The new GLA-Class crossover will be added to Mercedes-Benz's product roster at the end of this year, and there will be another hugely strategically important new model launch next year in the form of the new C-Class. The company is looking to move the C-Class upmarket in terms of positioning and size in order to create space for the CLA-Class, with a lot of emphasis being placed on interior design and quality; this will boost transaction prices and its competiveness against key rivals such as the BMW 3-Series. Mercedes-Benz's push in the D segment and below will see the company's passenger car sales in these segments rise from around 600,000 units in 2010 to a forecast 1 million units by 2015. Daimler's own outlook sees combined passenger car sales rising by 3% in 2013, fed by ongoing strong demand in China and the United States, with global premium car sales growing at a faster rate, something from which Mercedes-Benz will benefit.
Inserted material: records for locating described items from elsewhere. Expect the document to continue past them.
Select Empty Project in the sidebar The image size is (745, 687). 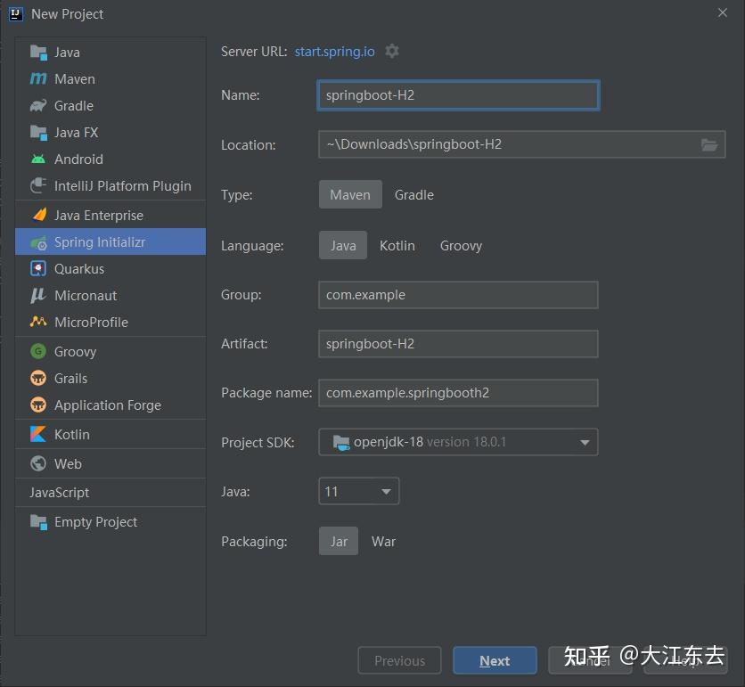94,521
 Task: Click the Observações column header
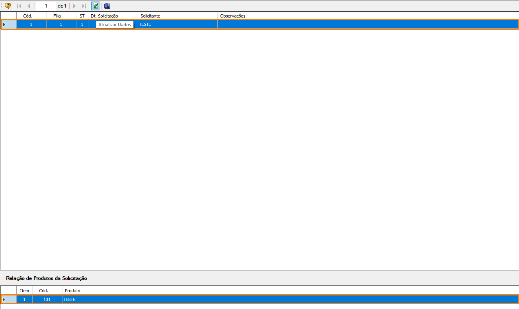pos(233,16)
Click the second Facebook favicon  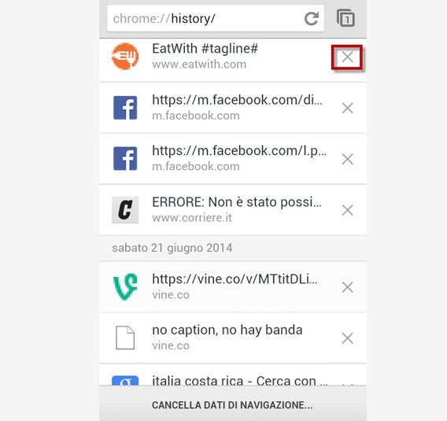pyautogui.click(x=125, y=159)
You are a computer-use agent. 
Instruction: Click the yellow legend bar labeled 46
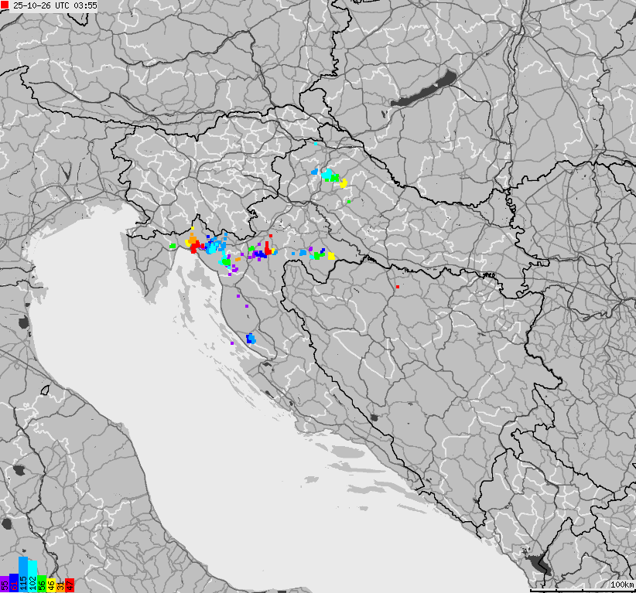(x=51, y=584)
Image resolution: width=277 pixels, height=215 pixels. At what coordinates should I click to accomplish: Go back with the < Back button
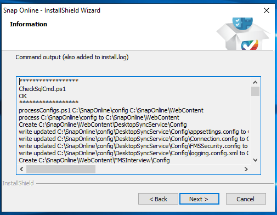pos(158,199)
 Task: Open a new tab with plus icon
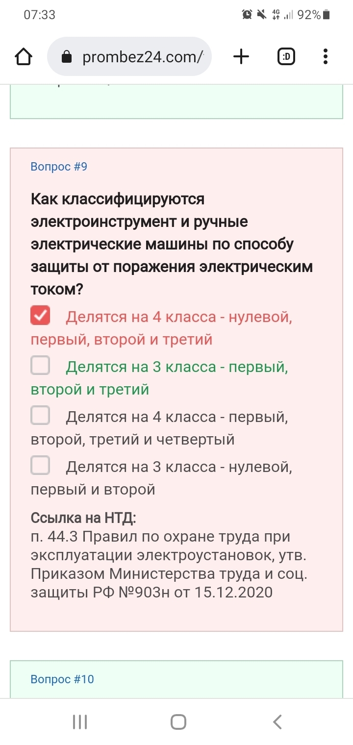click(241, 57)
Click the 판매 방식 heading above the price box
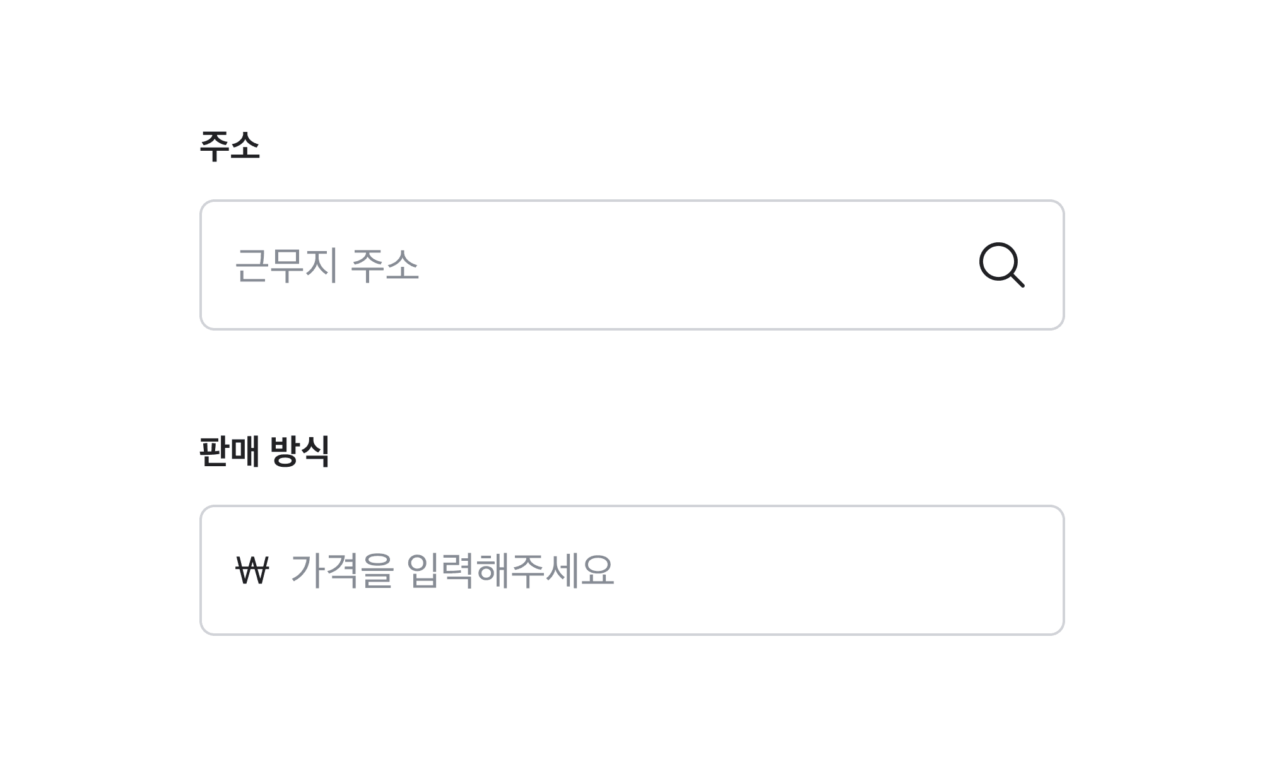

However, there is little doubt that Daimler requires the current macroecomonic situation in China and the United States to be maintained and any disruptions or unforeseen turbulence in these markets will have a strong negative effect on the company's combined earnings. However, as things stand the company remains on a positive track and is set to post record combined vehicle sales this year of around 2.2 million units, an increase in the region of 6% according to IHS Automotive's forecast. This, together with ongoing cost reductions (CFO Bodo Uebber says that 70% and 60% of the ongoing programmes have been completed in the car and truck divisions, respectively) and sales growth should see Daimler record a strong full-year financial result.